We have a graco metrolite that is very light. We got the whole system from Babies R Us that came with the base for the car. Overall I like the stroller but the wheels are kinda wide in the back so it can be hard to move around in tight areas. But we use it all the time and has been money well spent. I know most don't like travel systems. My other complaint is how the seat adjusts. Its a PITA but doable. Its like a slider clip on a rope type thing. I also don't the 5 pt harness in it but I don't use the top straps and only use it the bottom. She sits just fine and doesn't slide. Its hard to fold up one handed but can be done. But fairly easy with a button on the handle that also adjusts. The basket underneath works well for us. We managed to stuff 2 winter coats and my baby bag in there along with other junk.

Overall I would give it a 8.5 out of 10.

I am glad we didn't go with the snap and go like I planned because it turns out we actually do use it a lot.


----------



## an_aurora (Jun 2, 2006)

I would not recommend a travel system. Babies need to be in the car seat as little as possible. I would get a stroller with a reclining seat, and put the baby in that. Sure short trips if baby is asleep in the car seat is ok, but it's preferable to have baby laying nearly flat instead of the 45* angle when they are brand new.

I had a Mountain Buggy when my DD2 was little and I used a Snuzzler infant support in the stroller and reclined the seat when she was in it. There are lots of strollers with reclining seats; I would test drive a few and see what you prefer. If you do want the option of using the car seat in the stroller, there are car seat adapter bars available for most if not all strollers.


----------



## SeattleRain (Mar 15, 2009)

Okay, for one thing, I wouldn't get the Peg. CPST's hate that seat and it's a small fortune for a seat that they're going to use for a year. Put your $249 somewhere else. I'd go with the Graco seat since it's compatable with everything. I have a Chicco KF30 and I love love love it. My 9 month old is 17lbs and 28 inches long and he'll definitely make it to a year (though we're actually switching him to a Coccoro next week because he doesn't like laying so flat, but that's another story). So I'd encourage you to take a look at the Chicco or the Graco, both have a lot of travel system options. I really liked the Baby Jogger City Mini. You can buy an adapter bar to click your carseat onto, or you can lay the seat all the way back to put the baby directly inside. It's lightweight and easy to fold and compact. I really enjoyed the ability to move the baby in and out of the car with the carseat in the 6 months and under phase so I definitely get the need for the travel system, but know that is equally important to get a good stroller for the 6 months and older phase. A lot of travel systems have strollers that aren't so great so definitely look that that.


----------



## DahliaRW (Apr 16, 2005)

For stroller LOVE the Peg Perego Pliko P3. My model is 2007, but it worked with the adapter with my graco seat. It also lies fairly flat so you can put baby right in the stroller (you can buy a boot for it and such too). I used it with the car seat only when I didn't want to risk waking my dd, so it was rare, but it's nice to have for those few times you need it.


----------



## Ruthie's momma (May 2, 2008)

For me, a stroller must be durable, lightweight and compact. As such, I would recommend an infant car seat with a higher weight/height limit and an infant car seat stroller frame. The infant car seat will most likely last you for over a year (as will the stroller frame). After your LO has outgrown the infant car seat and stroller frame, you can select a lightweight umbrella stroller.

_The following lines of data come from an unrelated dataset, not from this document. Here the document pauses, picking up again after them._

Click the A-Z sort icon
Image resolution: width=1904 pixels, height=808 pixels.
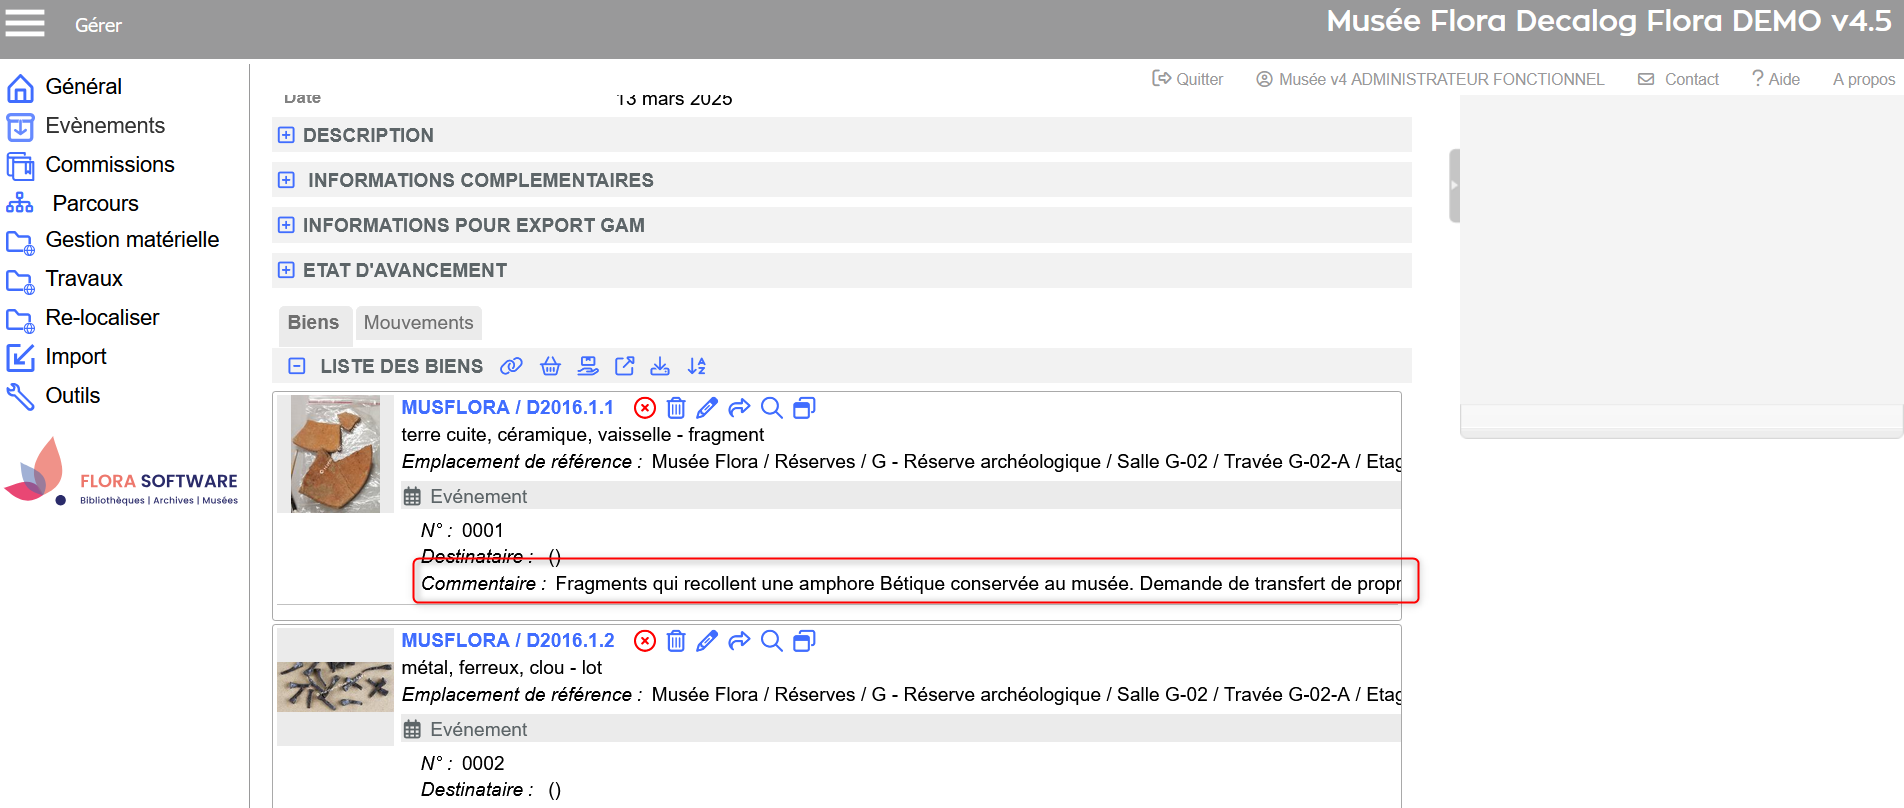[x=697, y=366]
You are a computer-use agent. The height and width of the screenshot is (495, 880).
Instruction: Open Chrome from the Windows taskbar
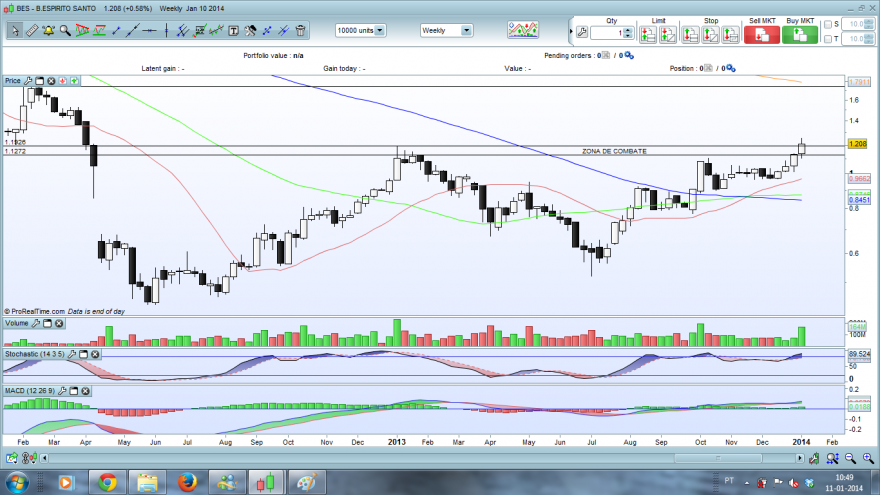coord(107,483)
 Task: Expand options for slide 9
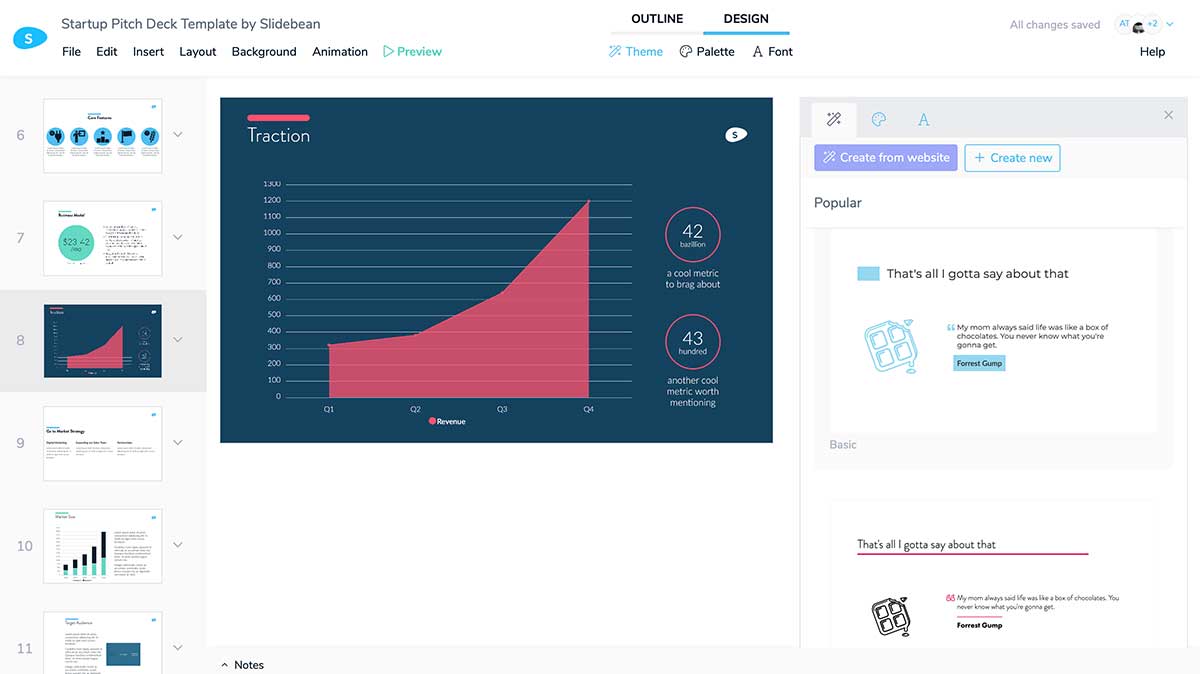(x=178, y=442)
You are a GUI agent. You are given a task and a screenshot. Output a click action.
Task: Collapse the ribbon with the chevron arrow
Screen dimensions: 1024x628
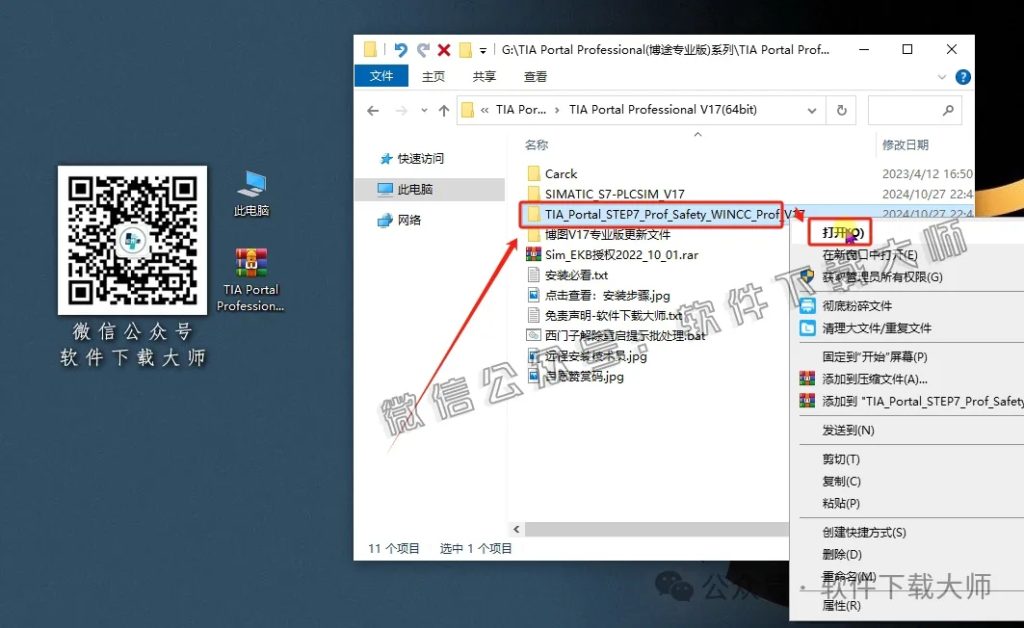coord(941,76)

So many travel system strollers are of relative poor quality and quite bulky. Additionally, realize that most high quality stroller brands (Maclaren, Baby Jogger, BOB, Uppababy, Bugaboo & similar) offer strollers with adapters to fit most infant car seats. Thereby further making the "travel system" obsolete.

Something like these may work for you:

Infant car seat...

http://www.giggle.com/eng/product/snugride_35_infant_car_seat/1761417

Infant car seat stroller frame...

http://www.giggle.com/eng/product/easy_traveler/wex16013new

Good luck!


----------



## Mom2M (Sep 23, 2006)

I loved the snugride with the Graco frame for things like dr appts, shopping when you need to put the baby down for a little while and there is no where to put her, or occasionally, when she would fall asleep and it would be easier to let her stay asleep for a little while. The frame is extremely easy to collapse and very small, it fits easily in the back seat.

I didn't like to have her in the car seat for long, though.
The rest of the time, I used a wrap to carry her around and then a Beco and slings, etc...when she was a little older. It is so much easier to go grocery shopping or wall through crowded places with no stroller and she was so snuggly and warm.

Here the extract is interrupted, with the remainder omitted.